Key figures to inspect

• Figure 1: Compare the prism spectra of images A/B/C across the two NIRSpec epochs; note that the improved reductions now capture the full broad Hα profile, and the continuum-scaled zooms let you judge EW changes independent of magnification.
• Figure 2: Track the rest-frame EW evolution of Hα and Hβ between images (especially C→A), quantifying the ≈18% (Hα) and ≈22% (Hβ) drops over the 875 d rest-frame interval and the consistency between the two Balmer lines.

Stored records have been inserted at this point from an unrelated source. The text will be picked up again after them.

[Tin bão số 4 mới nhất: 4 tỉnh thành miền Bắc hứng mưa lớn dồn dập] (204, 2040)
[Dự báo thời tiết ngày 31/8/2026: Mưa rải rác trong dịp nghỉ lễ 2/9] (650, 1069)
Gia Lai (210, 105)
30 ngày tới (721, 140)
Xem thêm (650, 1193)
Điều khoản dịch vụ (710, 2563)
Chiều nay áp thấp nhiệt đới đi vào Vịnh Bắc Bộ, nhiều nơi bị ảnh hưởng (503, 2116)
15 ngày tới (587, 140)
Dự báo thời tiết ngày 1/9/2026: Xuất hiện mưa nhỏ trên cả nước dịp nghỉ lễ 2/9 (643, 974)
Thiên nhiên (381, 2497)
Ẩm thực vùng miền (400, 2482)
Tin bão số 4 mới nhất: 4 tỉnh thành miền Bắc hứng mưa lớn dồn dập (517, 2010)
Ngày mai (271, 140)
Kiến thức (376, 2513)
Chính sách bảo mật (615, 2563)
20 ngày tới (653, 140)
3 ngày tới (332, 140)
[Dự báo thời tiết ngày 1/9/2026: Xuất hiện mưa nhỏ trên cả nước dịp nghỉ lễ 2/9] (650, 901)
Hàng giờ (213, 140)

• Figure 3: Inspect the de-magnified, time-delay–corrected NIRCam light curves (with synthetic NIRSpec photometry) to see that scatter stays within ≈0.3 mag including systematics; also check the flagged lensing/contamination systematics, particularly for image B near a cluster galaxy.
• Figure 4: Examine DRW simulations for MBH≈4×10^7 M⊙ sampled at the actual cadence; the histograms show low probability of >0.3 mag events in F115W/F356W, explaining the nondetection of significant photometric variability.